Bruxelles, 22/10/2001 (Agence Europe) - Le Forum euroméditerranéen de la société civile, réuni à Bruxelles les 19 et 20 octobre, a appelé l'UE à « sortir de l'ambiguïté actuelle » vis-à-vis de la Méditerranée où « la situation est rendue aujourd'hui encore plus dangereuse par la politique américaine ». Pour les ONG et associations euroméditerranéennes, « il ne peut y avoir de sécurité régionale sans prise en considération des profondes inégalités et des problèmes à long terme du développement économique ». Elles ont aussi demandé « la création d'une force civile internationale de protection de la population palestinienne » et l'arrêt du commerce des armes entre Israël et les pays d'Europe.
Les débats ont porté sur: - les politiques migratoires et le besoin de lutter plus vigoureusement contre un racisme dont la recrudescence inquiète les ONG. L'idée est d'organiser dans un an des « assises de l'immigration euroméditerranéenne »; - les échanges culturels: estimant que le processus de Barcelone « n'a pas déployé tout son potentiel », les ONG prônent une « politique du livre et des traductions »; - le renforcement des droits des femmes dans cet espace commun: un séminaire devrait en traiter avant chaque session ministérielle.

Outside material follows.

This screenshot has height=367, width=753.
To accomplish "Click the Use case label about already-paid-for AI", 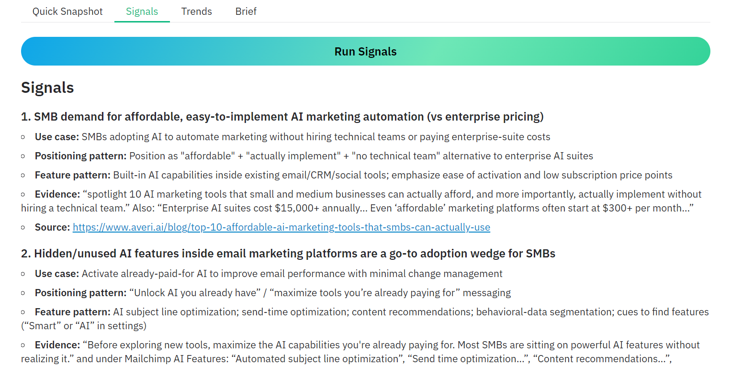I will coord(56,274).
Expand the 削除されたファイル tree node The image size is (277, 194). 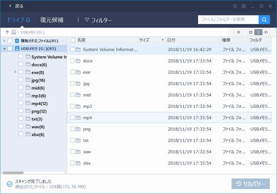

Lettre de protestation au Président Prodi, les ONG et associations euroméditerranéennes indiquent qu'elles ont « enregistré avec étonnement l'absence de tout représentant de la Commission » à Forum, et s'indignent de cette "indifférence" à l'égard des "forces vives d'une société civile de plus en plus marginalisée dans la mise en œuvre du processus de Barcelone ». Aucun représentant des institutions européennes n'a en effet répondu à l'invitation, pas même les fonctionnaires directement en charge du dossier et qui ont géré le financement communautaire de cette manifestation. Seul le diplomate belge qui coordonne le processus de Barcelone était présent aux débats.